Another entropy source that has shown promise is random telegraph noise (RTN). RTN is a phenomenon observed in scaled CMOS devices caused by the capture and emission of charge carriers from the conduction channel to traps within the gate dielectric that results in variation of the threshold voltage and channel current over time36. The variation in the capture and emission time can be extracted and used as an entropy source. Several RTN-based TRNG designs have been proposed, however all have drawbacks of low speed, complex tuning requirements, complex post-processing, vulnerability to over-sampling attacks, or the need for large device arrays to find a device with suitable RTN to be used as an entropy source37,38,39,40.

In this work, we present a novel TRNG design using a new approach to RTN extraction and processing which overcomes the weaknesses of RTN based TRNGs mentioned above.

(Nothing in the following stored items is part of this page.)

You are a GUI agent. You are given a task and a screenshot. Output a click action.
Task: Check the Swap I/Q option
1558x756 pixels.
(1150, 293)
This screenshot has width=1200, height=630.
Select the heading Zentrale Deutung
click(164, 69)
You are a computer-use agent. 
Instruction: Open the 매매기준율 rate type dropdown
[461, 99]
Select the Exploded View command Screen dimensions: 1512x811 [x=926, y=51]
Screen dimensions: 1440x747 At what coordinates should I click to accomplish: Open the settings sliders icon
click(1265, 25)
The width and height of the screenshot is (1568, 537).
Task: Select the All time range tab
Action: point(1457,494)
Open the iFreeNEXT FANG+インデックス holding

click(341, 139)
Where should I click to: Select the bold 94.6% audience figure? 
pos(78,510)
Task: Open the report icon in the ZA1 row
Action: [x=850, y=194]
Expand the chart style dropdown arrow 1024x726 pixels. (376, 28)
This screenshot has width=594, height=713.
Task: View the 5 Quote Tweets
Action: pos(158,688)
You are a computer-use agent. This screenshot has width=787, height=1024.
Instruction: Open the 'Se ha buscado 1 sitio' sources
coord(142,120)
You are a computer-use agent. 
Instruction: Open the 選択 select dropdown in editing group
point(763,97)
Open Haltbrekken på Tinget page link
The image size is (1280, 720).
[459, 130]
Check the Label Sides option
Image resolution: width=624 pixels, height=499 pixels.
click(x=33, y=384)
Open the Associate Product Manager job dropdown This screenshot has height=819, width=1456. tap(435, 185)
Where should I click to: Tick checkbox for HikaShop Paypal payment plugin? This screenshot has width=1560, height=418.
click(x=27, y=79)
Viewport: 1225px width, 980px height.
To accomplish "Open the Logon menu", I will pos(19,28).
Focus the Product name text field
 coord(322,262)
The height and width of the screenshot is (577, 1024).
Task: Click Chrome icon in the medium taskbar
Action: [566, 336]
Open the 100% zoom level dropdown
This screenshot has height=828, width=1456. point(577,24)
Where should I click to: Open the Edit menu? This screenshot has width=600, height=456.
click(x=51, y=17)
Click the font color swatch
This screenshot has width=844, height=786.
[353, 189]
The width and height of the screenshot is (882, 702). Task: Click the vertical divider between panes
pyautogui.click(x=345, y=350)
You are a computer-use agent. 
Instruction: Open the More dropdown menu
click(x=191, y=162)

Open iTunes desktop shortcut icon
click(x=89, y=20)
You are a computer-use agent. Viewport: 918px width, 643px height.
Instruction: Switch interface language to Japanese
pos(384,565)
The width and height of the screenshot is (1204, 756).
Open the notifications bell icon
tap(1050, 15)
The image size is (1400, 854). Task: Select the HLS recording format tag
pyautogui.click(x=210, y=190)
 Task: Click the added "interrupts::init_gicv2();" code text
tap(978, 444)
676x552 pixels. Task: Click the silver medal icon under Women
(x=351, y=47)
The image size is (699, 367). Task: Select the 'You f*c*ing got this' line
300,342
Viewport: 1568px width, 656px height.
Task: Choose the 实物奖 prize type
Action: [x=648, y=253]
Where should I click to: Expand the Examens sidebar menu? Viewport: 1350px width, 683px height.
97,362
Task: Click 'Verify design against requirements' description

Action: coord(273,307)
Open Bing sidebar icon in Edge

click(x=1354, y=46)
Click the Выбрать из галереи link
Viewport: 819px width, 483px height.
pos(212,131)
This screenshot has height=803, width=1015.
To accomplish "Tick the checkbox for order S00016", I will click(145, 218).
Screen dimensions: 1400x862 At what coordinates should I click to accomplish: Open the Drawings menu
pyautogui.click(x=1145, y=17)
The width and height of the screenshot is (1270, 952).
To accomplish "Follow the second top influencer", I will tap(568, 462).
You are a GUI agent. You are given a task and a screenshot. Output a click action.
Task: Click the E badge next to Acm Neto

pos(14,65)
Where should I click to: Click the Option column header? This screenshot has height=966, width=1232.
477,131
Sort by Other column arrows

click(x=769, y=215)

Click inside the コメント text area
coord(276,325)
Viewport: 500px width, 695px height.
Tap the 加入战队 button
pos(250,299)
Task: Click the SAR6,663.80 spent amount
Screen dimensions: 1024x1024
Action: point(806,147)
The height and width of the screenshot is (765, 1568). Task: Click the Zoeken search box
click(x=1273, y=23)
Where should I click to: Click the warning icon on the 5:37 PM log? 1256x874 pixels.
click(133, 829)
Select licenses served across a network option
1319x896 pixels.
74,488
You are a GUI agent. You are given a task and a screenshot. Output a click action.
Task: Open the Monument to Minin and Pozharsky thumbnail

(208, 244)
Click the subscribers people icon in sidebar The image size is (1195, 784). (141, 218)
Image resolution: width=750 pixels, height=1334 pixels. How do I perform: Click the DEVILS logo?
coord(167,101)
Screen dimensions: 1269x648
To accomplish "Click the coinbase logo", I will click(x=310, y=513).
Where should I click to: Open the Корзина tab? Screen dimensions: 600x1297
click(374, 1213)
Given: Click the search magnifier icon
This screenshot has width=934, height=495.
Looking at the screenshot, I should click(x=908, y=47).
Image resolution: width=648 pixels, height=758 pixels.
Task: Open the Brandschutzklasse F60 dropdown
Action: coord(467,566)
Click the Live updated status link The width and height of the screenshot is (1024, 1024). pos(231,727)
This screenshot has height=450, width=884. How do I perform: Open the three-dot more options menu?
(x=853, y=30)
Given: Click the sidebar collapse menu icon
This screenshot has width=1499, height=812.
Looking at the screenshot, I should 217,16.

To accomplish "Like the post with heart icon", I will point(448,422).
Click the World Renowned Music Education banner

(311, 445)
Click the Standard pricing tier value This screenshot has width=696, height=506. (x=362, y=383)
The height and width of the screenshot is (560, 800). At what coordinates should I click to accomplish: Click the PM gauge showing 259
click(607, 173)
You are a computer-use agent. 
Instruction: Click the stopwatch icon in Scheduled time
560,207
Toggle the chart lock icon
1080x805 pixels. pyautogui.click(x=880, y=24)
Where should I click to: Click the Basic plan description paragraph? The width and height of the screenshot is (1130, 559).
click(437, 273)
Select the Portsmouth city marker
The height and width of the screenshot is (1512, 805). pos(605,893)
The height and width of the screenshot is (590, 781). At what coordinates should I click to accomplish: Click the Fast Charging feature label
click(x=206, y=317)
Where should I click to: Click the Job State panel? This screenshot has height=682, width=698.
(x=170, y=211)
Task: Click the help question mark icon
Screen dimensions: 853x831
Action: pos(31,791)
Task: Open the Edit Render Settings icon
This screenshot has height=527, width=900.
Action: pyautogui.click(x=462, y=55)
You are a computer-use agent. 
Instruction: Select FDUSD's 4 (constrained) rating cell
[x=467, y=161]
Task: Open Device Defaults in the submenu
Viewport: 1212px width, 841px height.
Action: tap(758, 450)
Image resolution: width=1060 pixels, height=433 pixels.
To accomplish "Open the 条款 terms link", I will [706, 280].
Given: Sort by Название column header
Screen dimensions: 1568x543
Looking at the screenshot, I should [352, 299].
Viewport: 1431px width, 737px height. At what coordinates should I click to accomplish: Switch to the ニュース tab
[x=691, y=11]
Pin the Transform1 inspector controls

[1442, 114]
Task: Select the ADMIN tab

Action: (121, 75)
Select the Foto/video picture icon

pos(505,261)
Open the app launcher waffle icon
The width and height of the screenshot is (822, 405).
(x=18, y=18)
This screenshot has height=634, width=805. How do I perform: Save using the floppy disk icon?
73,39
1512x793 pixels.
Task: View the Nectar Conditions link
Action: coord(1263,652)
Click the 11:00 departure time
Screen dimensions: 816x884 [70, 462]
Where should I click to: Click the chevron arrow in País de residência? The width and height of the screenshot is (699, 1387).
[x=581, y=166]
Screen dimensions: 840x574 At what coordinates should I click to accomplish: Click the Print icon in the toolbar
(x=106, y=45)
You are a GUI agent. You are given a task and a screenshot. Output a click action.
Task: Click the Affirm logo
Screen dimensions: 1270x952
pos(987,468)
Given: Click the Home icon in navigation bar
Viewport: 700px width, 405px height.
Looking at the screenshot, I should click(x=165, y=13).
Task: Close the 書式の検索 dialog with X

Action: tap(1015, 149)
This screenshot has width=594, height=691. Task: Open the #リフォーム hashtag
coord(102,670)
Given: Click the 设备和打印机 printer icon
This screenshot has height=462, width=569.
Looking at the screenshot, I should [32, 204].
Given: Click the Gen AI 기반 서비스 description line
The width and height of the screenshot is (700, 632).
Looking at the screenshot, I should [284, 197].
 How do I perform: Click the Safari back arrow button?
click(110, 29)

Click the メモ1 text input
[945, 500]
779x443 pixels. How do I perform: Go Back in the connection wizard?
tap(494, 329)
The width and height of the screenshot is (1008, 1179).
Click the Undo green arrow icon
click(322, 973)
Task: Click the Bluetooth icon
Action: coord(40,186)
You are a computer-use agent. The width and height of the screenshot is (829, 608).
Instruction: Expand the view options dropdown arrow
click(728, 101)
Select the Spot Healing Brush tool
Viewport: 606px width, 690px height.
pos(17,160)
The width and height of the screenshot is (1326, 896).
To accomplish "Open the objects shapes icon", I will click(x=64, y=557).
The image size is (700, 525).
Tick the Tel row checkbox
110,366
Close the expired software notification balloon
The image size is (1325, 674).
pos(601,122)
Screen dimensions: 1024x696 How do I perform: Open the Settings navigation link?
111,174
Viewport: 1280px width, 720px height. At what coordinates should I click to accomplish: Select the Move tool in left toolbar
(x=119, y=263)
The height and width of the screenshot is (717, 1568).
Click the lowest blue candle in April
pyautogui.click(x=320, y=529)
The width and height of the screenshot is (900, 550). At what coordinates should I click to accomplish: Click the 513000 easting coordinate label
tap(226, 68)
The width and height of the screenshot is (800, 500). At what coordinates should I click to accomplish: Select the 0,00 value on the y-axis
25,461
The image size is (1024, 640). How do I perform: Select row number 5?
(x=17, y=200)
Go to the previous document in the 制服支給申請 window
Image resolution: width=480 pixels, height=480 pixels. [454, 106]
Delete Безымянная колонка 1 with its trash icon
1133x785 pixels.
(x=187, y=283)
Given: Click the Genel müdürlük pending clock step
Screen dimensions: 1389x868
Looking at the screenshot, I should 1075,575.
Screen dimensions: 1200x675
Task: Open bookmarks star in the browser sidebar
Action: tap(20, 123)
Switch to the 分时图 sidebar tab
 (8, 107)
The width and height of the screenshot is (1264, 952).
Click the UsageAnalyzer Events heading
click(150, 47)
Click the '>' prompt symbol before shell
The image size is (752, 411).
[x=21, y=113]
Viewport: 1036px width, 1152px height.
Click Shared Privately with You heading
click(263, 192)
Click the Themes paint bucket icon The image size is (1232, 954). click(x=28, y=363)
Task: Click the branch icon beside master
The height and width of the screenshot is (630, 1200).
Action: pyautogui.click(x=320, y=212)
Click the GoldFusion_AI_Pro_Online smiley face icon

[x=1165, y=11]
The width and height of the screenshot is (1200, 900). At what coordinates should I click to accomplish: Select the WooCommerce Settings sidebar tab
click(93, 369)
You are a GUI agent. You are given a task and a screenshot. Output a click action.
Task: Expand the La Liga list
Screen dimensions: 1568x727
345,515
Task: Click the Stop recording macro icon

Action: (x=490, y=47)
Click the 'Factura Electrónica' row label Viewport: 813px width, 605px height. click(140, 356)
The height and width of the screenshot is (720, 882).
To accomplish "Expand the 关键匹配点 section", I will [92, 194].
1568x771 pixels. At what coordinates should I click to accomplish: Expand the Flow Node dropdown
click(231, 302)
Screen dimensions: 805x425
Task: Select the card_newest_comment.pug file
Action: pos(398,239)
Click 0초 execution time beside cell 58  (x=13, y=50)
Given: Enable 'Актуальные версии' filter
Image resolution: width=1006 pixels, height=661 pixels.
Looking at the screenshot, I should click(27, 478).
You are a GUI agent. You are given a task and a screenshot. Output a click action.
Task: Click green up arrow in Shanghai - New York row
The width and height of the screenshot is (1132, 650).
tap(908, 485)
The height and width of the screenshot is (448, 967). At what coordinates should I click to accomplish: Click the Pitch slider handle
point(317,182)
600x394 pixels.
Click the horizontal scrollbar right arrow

The proposed design makes use of a new edge-to-pulse scheme which enables, for the first time, multi-level and abnormal RTN to be used to increase speed and to reduce device selectivity. We also use a new processing technique where the pulses from the edge-to-pulse circuit are used to sample an oscillator, removing the need for complex post-processing and for tuning of the sampling rate, as well as increasing resistance to over-sampling attacks. The proposed design passes the 15 NIST Special Publication 800-22 randomness tests41 which is the industry standard tests for TRNG randomness. The whole design is verified experimentally, with a proof of concept circuit using a CMOS transistor as the entropy source, the edge-to-pulse circuit built on breadboard, and the processing circuit implemented on an FPGA.

Results

RTN in nano-scale CMOS transistors

RTN is caused by traps, which are the electrical-active defects within the gate dielectric of nano-scaled devices. These defects can be formed during fabrication of the device or generated through electrical and thermal stressing42. Previously, when researchers explored RTN as an entropy source for a TRNG, only two-level RTN is considered. This type of RTN is shown in Fig. 1a where a constant gate (Vg) and drain (Vd) voltage are applied and two clear levels can be observed in the measured drain current (Id). However, it is often the case that more than one trap is present in a given device, resulting in an RTN signal with more than 2 visible levels, This is referred to as multi-level RTN43 and one example is given in Fig. 1b, where we can observe 4 clear levels in the Id. When 4 clear levels can be observed, there are 2 active traps influencing the channel current. It is possible to have more traps active, although in nano-scale devices it is rare to have more than a few clearly discernible traps. The number of traps present is proportional to device area and the single trap impact is inversely proportional to it44,45. It is also often observed that RTN is not always consistent where some traps may only be active when a dominating trap is in a certain state46. This can result in Id measurements like or similar to Fig. 1c where there is clearly a slower trap and a faster trap, but the faster trap is only active when the slow trap is in the empty state.

Figure 1
figure 1

Major different types of RTN observed in measurement of individual transistors of the same design and size. (a) An example of two-level RTN, the most well studied type of RTN utilised by traditional RTN based TRNGs. Two-level RTN is caused by a single dominating trap within the measured device. (b) An example of multi-level RTN, a more complex RTN signal which cannot be used by traditional RTN based TRNGs but can be used by our newly presented TRNG design. Multi-level RTN is caused by multiple active traps being present within the measured device. (c) An example of abnormal RTN, the most complex type of RTN discussed here. Abnormal RTN could not be used in traditional designs and could cause major issues such as oversampling. With our new design abnormal RTN can be used without issue. Abnormal RTN is caused by dominating traps causing other traps to be obscured when the dominating trap is in one particular state or another.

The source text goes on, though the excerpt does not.